Sudah pukul berapa aku masih mendengarkan lagu yang menyayat hati?
Harusnya aku sudah memejamkan mataku dan beristirahat untuk kerja esok hari.
Teringat tahun lalu saat aku melepaskan orang yang aku tangisi, pernah aku cintai. Rasa itu amat menyakitkan bila diingat. Berjua pun belum pernah tapi sudah sebegitunya menyayangi, hingga harus dilepas juga.
Perasaan bersalah terhadap hati sendiri tak kunjung terhenti, aku merasa diri ini tak pantas memiliki tambatan hati dan bahagia, tak pantas diperjuangkan sebegitu seriusnya. Hingga berkali-kali tersakiti dan dikhianati. Namun selang beberapa detik, aku faham bahwa semua anggapanku salah.

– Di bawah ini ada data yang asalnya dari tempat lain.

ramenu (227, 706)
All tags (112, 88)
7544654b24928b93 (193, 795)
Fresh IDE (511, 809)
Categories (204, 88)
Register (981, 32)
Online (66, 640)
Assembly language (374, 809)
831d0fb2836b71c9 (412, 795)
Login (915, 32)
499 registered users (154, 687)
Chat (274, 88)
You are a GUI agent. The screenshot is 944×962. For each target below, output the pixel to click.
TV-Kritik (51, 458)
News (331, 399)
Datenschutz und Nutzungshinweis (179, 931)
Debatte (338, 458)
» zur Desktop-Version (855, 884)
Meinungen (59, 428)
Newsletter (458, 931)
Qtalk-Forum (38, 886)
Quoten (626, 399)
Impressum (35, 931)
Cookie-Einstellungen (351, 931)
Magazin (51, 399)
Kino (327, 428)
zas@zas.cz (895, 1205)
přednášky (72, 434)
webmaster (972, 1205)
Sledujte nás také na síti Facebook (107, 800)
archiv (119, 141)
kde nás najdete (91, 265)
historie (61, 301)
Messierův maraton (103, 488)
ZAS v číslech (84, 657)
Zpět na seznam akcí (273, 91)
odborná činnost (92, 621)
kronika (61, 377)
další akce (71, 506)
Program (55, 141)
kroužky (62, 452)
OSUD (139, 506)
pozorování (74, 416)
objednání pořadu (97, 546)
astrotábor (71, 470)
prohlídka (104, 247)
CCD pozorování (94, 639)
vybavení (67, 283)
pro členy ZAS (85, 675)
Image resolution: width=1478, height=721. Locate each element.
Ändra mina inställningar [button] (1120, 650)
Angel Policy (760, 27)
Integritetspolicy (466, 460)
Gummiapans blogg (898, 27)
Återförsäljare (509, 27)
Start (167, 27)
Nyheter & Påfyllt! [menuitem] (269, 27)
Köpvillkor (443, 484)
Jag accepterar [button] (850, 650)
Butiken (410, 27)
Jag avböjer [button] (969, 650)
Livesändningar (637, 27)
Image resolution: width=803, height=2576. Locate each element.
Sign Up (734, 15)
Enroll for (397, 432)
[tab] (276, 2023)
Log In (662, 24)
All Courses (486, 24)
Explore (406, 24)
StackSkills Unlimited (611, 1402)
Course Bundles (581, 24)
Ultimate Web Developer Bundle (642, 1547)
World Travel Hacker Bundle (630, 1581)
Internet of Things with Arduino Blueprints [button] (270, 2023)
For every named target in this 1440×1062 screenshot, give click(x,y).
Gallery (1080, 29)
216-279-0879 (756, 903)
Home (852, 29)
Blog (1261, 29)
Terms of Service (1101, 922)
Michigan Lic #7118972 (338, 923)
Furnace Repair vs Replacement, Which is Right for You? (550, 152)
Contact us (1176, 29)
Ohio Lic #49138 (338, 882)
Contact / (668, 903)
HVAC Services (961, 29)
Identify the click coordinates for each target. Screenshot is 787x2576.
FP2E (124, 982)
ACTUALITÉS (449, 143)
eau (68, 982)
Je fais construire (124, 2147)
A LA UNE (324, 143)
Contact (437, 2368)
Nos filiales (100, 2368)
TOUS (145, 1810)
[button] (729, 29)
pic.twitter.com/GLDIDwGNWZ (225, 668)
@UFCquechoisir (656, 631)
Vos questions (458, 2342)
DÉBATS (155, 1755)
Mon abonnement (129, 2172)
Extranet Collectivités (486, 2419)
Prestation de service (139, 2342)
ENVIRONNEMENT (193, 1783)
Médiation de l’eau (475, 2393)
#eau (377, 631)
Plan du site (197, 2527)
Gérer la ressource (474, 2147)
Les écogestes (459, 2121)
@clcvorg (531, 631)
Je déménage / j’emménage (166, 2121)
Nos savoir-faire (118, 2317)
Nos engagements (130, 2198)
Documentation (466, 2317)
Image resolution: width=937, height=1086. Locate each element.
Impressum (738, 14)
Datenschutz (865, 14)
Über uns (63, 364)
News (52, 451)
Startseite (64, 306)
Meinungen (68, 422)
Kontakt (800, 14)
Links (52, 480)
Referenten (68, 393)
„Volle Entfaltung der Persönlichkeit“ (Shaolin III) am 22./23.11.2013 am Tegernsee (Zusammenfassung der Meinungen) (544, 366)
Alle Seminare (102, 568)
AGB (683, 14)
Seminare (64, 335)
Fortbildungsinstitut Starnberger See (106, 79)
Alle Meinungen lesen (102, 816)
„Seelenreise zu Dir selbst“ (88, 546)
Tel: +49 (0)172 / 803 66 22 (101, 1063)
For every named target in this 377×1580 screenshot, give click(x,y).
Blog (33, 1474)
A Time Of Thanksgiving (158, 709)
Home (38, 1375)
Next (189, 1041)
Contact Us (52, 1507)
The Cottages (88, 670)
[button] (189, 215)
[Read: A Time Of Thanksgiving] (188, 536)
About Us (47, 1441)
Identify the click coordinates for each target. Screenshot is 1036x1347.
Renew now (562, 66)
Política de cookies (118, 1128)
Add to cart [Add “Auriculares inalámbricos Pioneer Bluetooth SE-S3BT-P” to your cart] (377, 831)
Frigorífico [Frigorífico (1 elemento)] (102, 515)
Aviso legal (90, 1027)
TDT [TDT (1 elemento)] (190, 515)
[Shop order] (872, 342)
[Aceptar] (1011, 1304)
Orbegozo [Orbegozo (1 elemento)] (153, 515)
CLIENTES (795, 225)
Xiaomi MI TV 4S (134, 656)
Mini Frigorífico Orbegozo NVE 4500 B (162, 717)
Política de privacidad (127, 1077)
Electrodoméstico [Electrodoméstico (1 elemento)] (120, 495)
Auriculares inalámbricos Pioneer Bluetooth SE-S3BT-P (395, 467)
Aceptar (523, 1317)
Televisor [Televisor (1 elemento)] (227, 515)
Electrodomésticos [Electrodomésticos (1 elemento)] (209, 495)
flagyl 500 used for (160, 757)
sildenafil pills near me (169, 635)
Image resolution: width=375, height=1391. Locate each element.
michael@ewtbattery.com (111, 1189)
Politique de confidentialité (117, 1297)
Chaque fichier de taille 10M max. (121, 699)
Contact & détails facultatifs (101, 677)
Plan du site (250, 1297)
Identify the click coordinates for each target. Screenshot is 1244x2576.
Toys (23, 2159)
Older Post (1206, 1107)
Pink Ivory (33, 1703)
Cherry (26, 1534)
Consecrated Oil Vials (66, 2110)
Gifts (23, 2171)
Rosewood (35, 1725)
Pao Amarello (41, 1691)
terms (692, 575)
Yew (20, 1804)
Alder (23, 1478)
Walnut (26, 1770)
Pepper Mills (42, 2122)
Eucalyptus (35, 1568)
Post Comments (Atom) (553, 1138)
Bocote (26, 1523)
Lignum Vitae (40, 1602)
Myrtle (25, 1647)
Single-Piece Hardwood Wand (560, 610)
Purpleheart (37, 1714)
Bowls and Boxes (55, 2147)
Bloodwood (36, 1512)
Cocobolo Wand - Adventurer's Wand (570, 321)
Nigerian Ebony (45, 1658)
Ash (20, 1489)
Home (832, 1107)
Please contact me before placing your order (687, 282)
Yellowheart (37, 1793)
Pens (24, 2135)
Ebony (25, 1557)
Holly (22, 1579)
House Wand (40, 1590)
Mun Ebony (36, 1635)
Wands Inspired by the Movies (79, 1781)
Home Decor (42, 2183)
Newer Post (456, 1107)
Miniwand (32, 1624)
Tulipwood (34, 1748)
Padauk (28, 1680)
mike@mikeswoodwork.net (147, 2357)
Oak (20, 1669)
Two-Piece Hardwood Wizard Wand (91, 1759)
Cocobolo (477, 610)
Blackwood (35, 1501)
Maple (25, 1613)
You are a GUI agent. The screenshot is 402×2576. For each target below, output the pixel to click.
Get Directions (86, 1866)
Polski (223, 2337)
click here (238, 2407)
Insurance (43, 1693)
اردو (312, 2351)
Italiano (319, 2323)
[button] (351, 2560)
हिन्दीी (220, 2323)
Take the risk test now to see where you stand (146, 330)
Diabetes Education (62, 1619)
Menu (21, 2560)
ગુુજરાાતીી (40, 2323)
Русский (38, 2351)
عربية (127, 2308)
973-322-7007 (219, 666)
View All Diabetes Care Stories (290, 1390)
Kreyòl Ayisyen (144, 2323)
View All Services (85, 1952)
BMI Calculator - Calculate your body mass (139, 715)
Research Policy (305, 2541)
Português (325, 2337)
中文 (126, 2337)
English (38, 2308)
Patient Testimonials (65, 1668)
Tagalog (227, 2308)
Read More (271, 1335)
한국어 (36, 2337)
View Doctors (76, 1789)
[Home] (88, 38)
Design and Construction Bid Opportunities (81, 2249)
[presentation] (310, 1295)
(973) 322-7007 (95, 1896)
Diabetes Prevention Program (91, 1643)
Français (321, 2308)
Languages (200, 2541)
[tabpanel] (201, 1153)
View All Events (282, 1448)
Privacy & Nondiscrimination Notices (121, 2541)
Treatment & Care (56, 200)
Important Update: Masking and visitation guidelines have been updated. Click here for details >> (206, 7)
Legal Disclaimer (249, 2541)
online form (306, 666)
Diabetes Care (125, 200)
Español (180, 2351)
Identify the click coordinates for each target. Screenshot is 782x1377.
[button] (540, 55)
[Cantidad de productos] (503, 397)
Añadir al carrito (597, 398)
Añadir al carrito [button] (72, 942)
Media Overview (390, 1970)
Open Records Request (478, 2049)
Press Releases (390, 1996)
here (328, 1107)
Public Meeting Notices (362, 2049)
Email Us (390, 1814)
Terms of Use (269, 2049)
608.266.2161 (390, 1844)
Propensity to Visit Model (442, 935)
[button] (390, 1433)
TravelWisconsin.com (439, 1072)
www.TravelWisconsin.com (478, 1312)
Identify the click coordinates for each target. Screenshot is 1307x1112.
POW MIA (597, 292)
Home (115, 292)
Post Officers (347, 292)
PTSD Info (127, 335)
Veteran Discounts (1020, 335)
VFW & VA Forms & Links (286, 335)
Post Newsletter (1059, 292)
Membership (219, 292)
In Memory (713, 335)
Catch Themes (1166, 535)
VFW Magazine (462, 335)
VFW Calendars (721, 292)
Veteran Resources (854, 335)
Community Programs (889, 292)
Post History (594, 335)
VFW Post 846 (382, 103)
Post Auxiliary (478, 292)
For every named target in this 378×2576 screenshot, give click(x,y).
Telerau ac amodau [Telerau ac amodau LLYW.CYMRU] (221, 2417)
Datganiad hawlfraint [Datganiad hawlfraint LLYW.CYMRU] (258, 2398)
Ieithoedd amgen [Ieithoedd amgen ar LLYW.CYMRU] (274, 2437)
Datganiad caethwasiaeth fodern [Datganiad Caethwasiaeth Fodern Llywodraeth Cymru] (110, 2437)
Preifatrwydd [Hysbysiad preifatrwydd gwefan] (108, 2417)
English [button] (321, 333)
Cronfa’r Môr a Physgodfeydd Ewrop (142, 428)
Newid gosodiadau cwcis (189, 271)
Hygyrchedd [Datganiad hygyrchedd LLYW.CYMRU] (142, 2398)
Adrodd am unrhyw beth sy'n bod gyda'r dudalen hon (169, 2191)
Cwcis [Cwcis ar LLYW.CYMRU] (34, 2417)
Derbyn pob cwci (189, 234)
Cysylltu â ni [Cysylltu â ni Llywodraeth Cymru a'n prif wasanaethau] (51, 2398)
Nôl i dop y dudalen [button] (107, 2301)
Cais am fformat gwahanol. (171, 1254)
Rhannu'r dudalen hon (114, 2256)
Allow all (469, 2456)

Aku tak pernah berdoa pada Tuhan untuk segera ditemukan sosok yang mampu menggantikan posisinya, aku hanya berdoa segeralah Tuhan sembuhkan lukaku kala itu.
Namun caraNya memang tak bisa ku baca, dengan salah satu hambaNya dibantu aku menyembuhkan lukaku. Payahnya memang aku tak sulit merasa jatuh cinta, dan tak dipungkiri aku juga ternyata tak sulit patah hati. Ironis.
Kali ini aku tak mengerti harus merasa bahagia atau sedih, dan mungkin memang harus diantaranya.
Aku kembali lagi takut kehilangan sesosok pria, yang mampu menemaniku menyembukan lukaku kemarin. Aku tak ingin kehilangan lagi untuk sekian kalinya. Sumpah.. aku tak ingin. Aku tak ingin merasakan sakit yang berulang. Aku hanya ingin memilikinya, tapi ia tak bisa. Saling memiliki adalah salah satu kesalahan baginya. Ia tak mau dipenjarakan oleh kalimat itu.
Ketika ia memberikan seluruh hatinya, jujur saja aku luluh. Tapi bagaimana dengan ia yang sekaligus menolak untuk saling memiliki.
Aku tau maksud Tuhan adalah yang terbaik. Tapi .. aku seperti lagi-lagi diingatkan bahwa, aku harus selalu bersiap sedia soal kehilangan dan patah hati. Tapi kali ini aku disuruh tidak gegabah dalam mencintai. Tapi kenapa rasanya perih juga??? Seperti aku merasakan manis yang salah waktu dan bukan milikku. Seperti aku berdiri dibawah pohon, berharap buah yang matang itu segera jatuh padaku entah kapan.
Tak ada yang tau aku tlah mati disorot panasnya terik matahari, aku tlah tak berdaya disiram derasnya air hujan. Tapi tetap dengan bayanganku, manis itu sudah terasa meski hanya sampai ujung lidah.
Aku tak tau harus bagaimana, sesabar apalagi aku harus terima.